## Extract provided
Council resolved in 2011 to prepare a new structure plan for Ballan to guide the town’s form over a 15-year period, identify physical and social infrastructure needs, provide policy and urban design direction, incorporate an Inglis Street streetscape master plan, and involve the community and stakeholders (Source: 2015-12-17-171215-smc-agenda.pdf, p.7). The process was shaped by the release of Victoria’s new residential zones, the Residential Zones Standing Advisory Committee process, later recreation strategy work, and additional council assessment of demography, infill development, heritage, environment and servicing (Source: 2015-12-17-171215-smc-agenda.pdf, pp.7-8).

The regional policy setting is the Central Highlands Regional Growth Plan, which identified Ballan as a rural service centre in the peri-urban area between Melbourne and Ballarat and supported residential growth that respects rural character and environmental attributes (Source: 2015-12-17-171215-att-7.1c-ballan-structure-plan-final.pdf, p.5). That regional policy also directed that further residential land supply be considered to the west or south of the town and recognised that additional infrastructure would be required for future growth (Source: 2015-12-17-171215-att-7.1c-ballan-structure-plan-final.pdf, p.5).

The first adoption attempt at the 2 December 2015 ordinary meeting was deferred to a special meeting in Ballan before Christmas 2015 (Source: 2015-12-02-021215-omc-minutes.pdf, pp.90-102). The special meeting on 17 December 2015 carried the original motion to adopt the plan for amendment exhibition purposes, authorise amendment preparation, request Ministerial authorisation, and exhibit the amendment under Part 3 Division 1 of the Planning and Environment Act 1987 (Source: 2015-12-17-171215-smc-minutes.pdf, pp.22-25).

## Given information
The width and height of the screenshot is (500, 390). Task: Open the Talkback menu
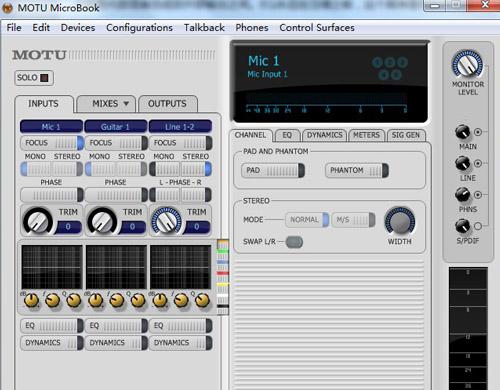click(x=204, y=28)
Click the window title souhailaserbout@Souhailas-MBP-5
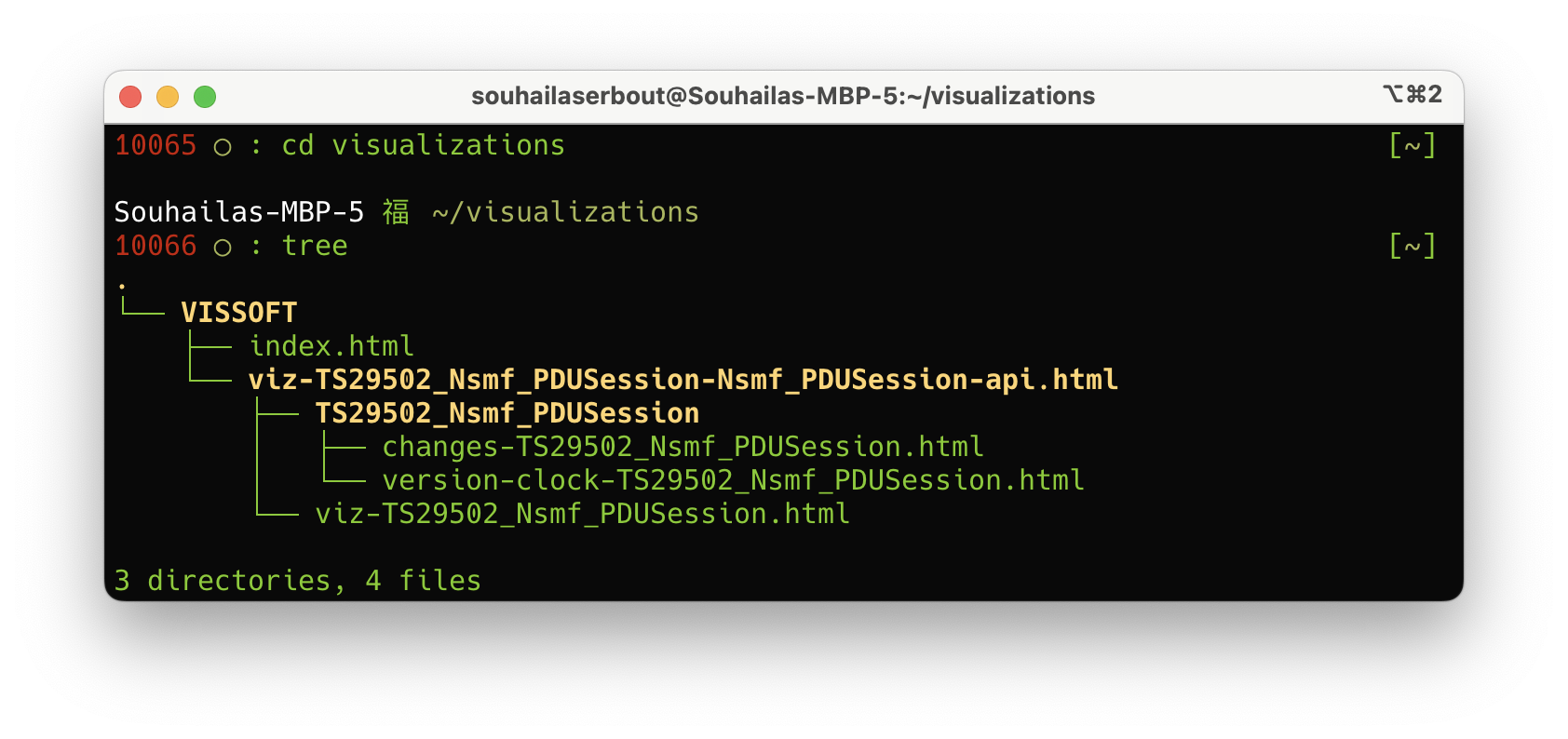 783,96
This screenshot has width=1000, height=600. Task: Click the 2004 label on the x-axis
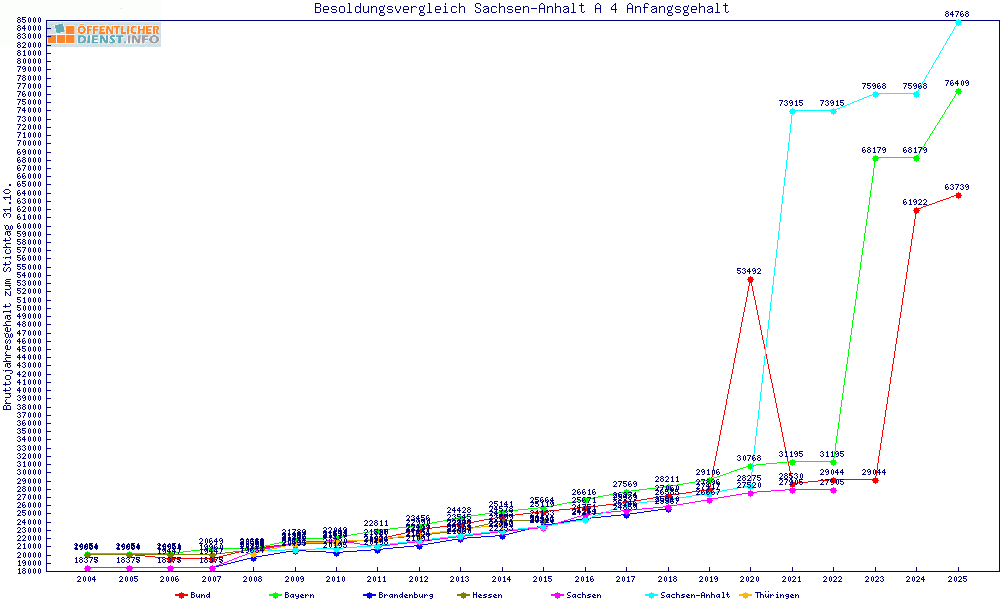tap(87, 579)
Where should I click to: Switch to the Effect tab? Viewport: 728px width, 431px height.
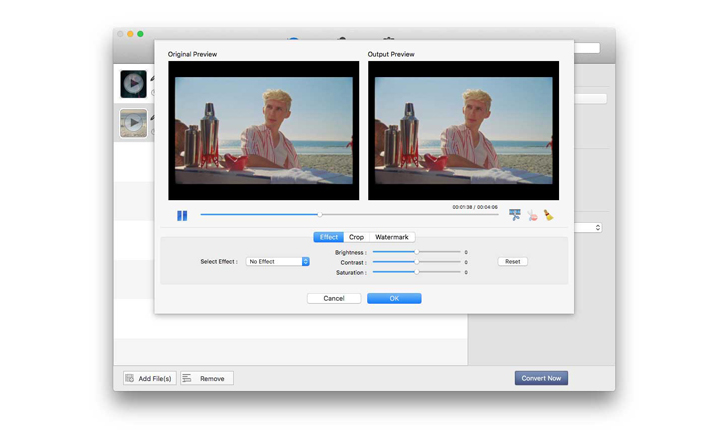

## List of tasks
1: Reproduce the Ballan structure plan text verbatim, beginning at "Council resolved in" and stopping after "(Source: 2015-12-17-171215-smc-agenda.pdf, pp.7-8).".
2: Continue the account of the Ballan structure plan from its final sentence.

## Answers to the problems
1:
Council resolved in 2011 to prepare a new structure plan for Ballan to guide the town’s form over a 15-year period, identify physical and social infrastructure needs, provide policy and urban design direction, incorporate an Inglis Street streetscape master plan, and involve the community and stakeholders (Source: 2015-12-17-171215-smc-agenda.pdf, p.7). The process was shaped by the release of Victoria’s new residential zones, the Residential Zones Standing Advisory Committee process, later recreation strategy work, and additional council assessment of demography, infill development, heritage, environment and servicing (Source: 2015-12-17-171215-smc-agenda.pdf, pp.7-8).

2:
Analysis

Land Supply, Demography and Housing Form

The plan starts from a 2011 Ballan township population of 2,052 people and a wider Ballan-area population of 2,744 people, with the wider area having grown by 467 people since 2006 (Source: 2015-12-17-171215-att-7.1c-ballan-structure-plan-final.pdf, p.7). It tests three percentage-growth scenarios over a 15-year horizon from 2011: 4.7% annual growth producing about 4,090 people by 2026, 3.7% producing about 3,540 people, and 2.7% producing about 3,060 people (Source: 2015-12-17-171215-att-7.1c-ballan-structure-plan-final.pdf, pp.7-8). The structure plan also records a 2011 dwelling base of 871 dwellings, of which 785 were occupied and 86 vacant, and uses a projected 2026 household size of 2.38 people and a 9.9% vacancy assumption to estimate demand for about 420 to 1,040 additional dwellings by 2026 (Source: 2015-12-17-171215-att-7.1c-ballan-structure-plan-final.pdf, p.9).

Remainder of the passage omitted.